• WHAT TO PRODUCE
For this task, extract exactly the lines of the data below, from the line containing "Task: Click US size 8.5 cell" through the last one, with pictures left out.
[Opening EXTRACTED MATERIAL section]
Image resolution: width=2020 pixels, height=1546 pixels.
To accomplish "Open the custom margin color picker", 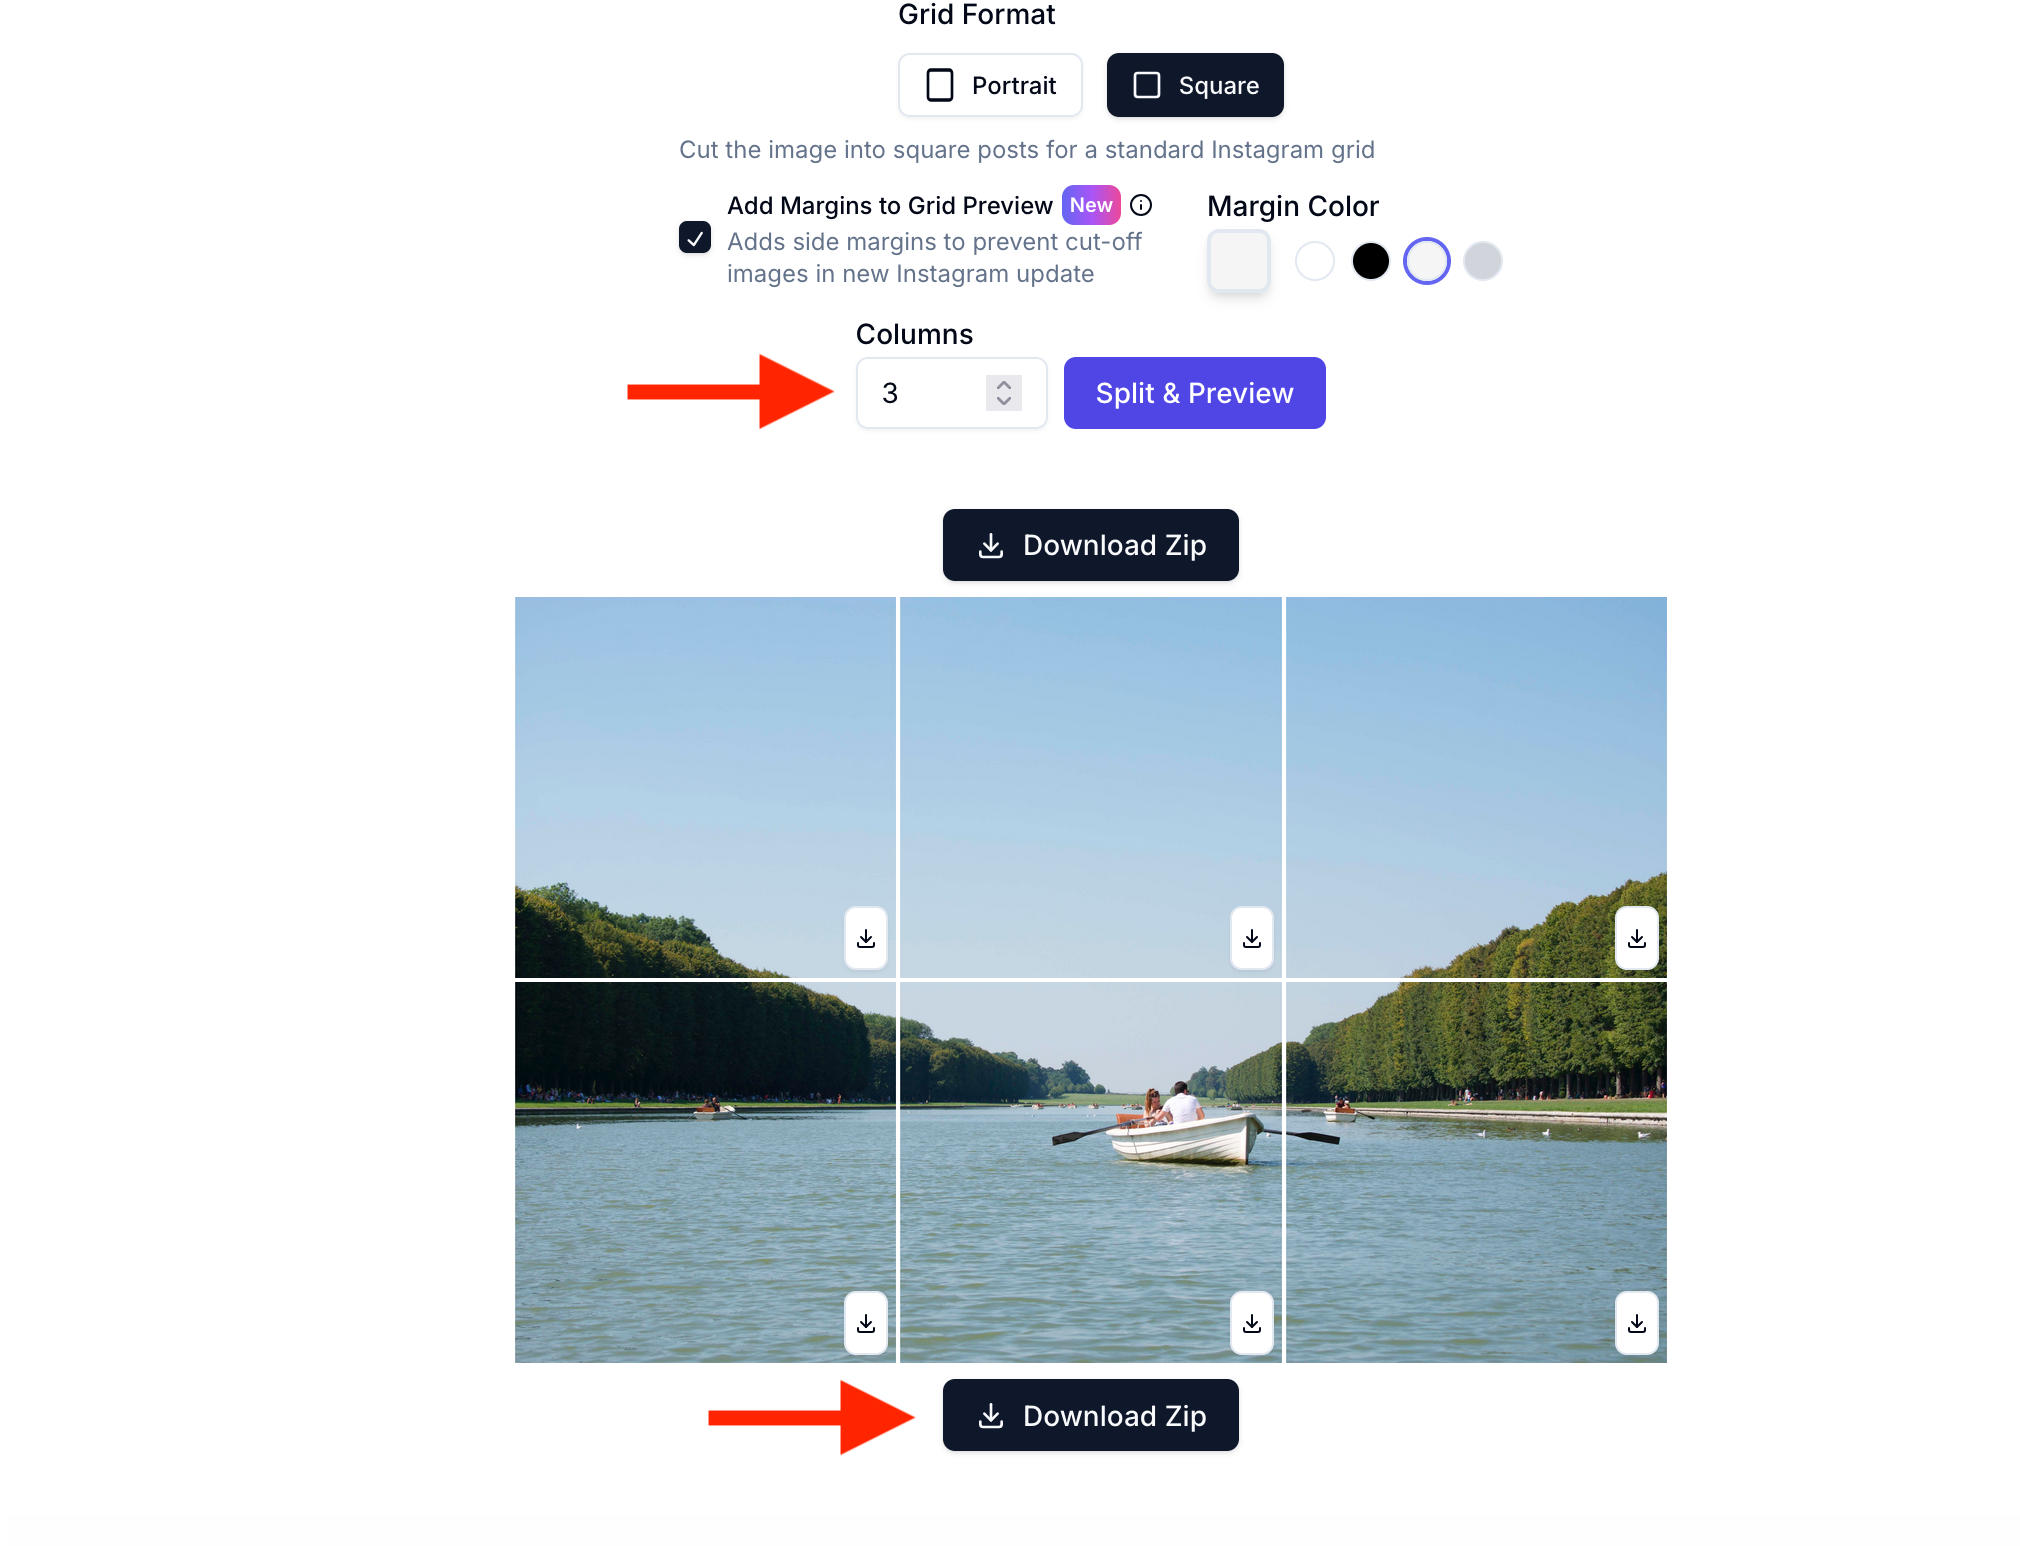I will coord(1238,261).
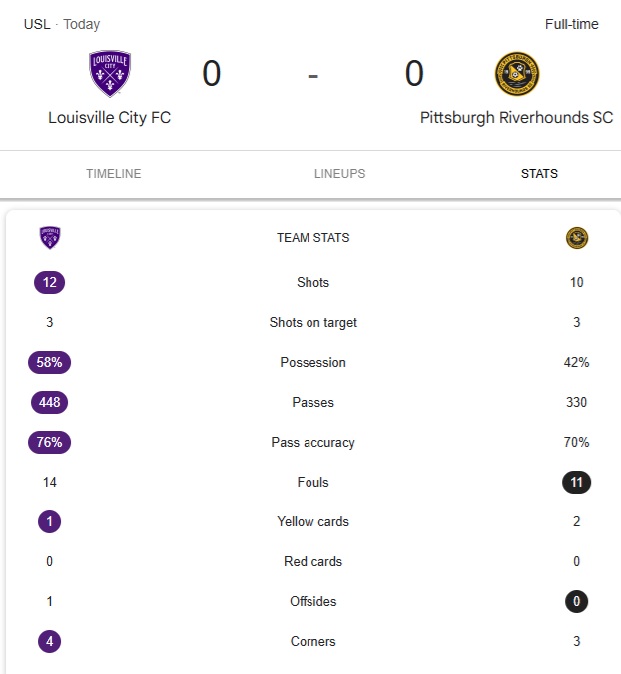
Task: Click the black 0 offsides badge
Action: tap(576, 601)
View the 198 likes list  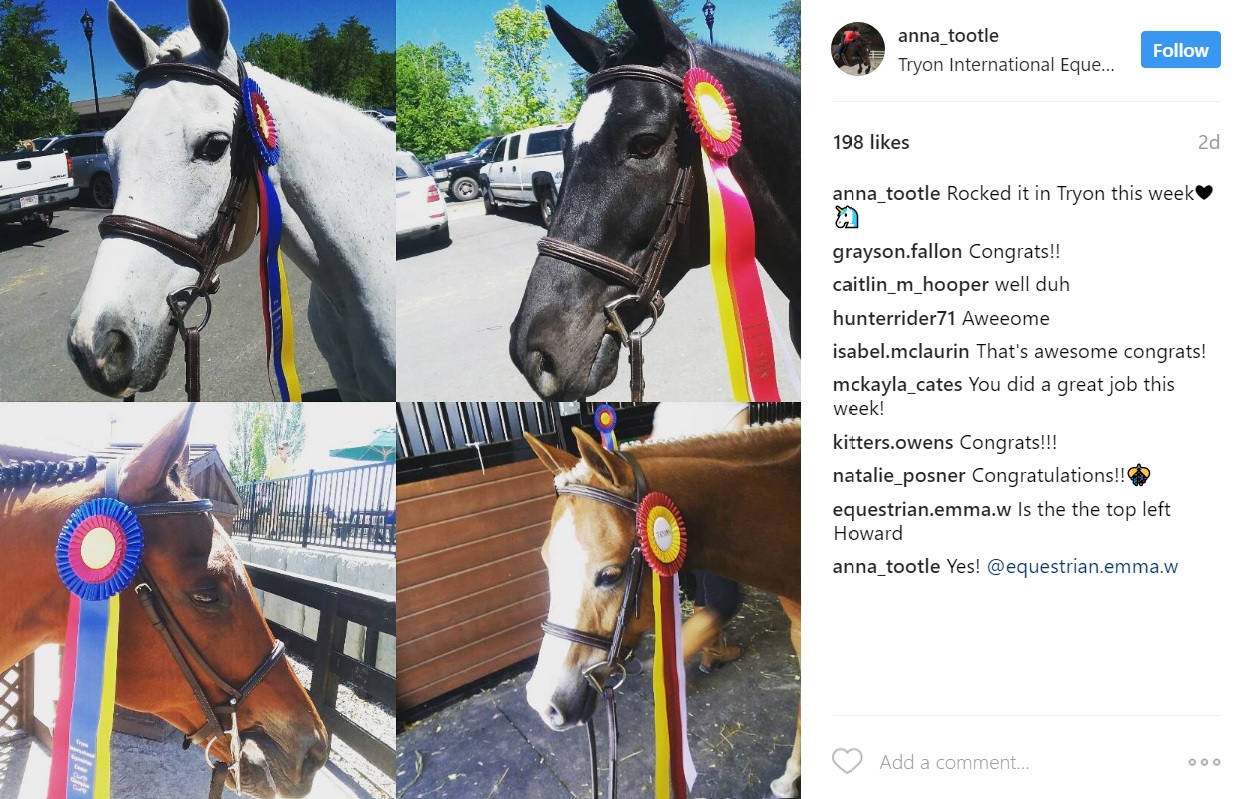click(x=871, y=143)
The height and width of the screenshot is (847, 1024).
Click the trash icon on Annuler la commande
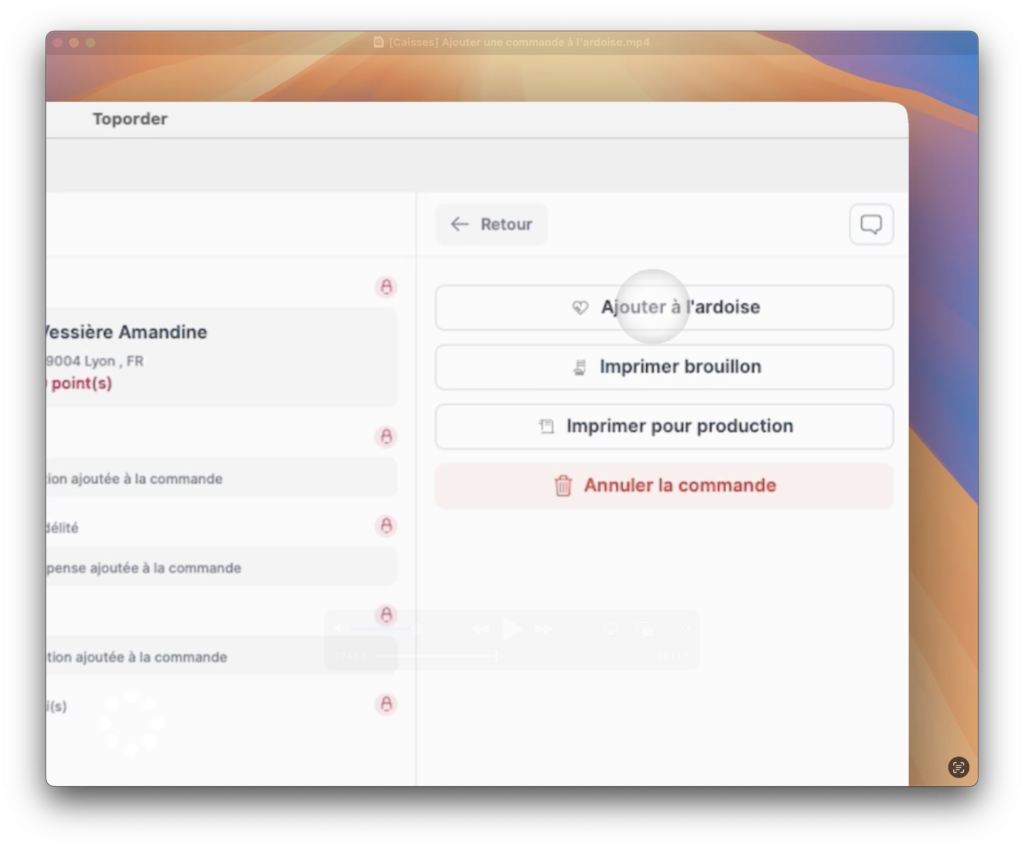pyautogui.click(x=563, y=486)
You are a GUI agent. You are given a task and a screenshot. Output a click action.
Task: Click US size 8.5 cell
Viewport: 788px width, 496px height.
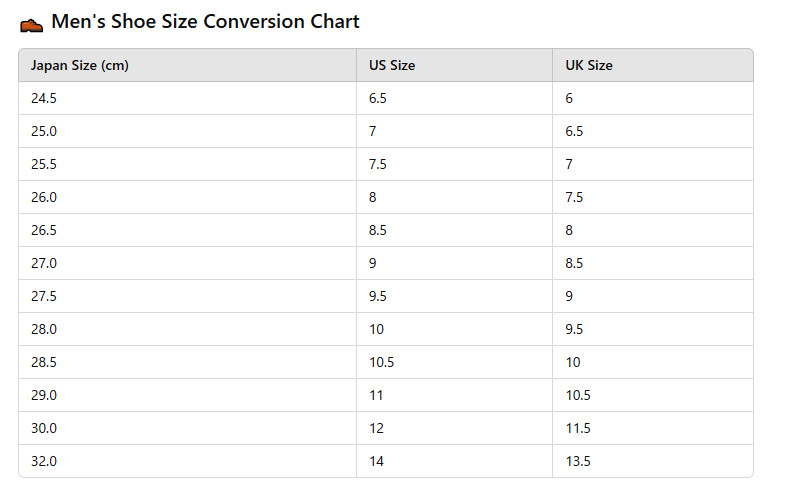click(x=454, y=230)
[Closing EXTRACTED MATERIAL section]
• YOUR SOLUTION
Task: Click US size 8.5 cell
Viewport: 788px width, 496px height.
click(x=454, y=230)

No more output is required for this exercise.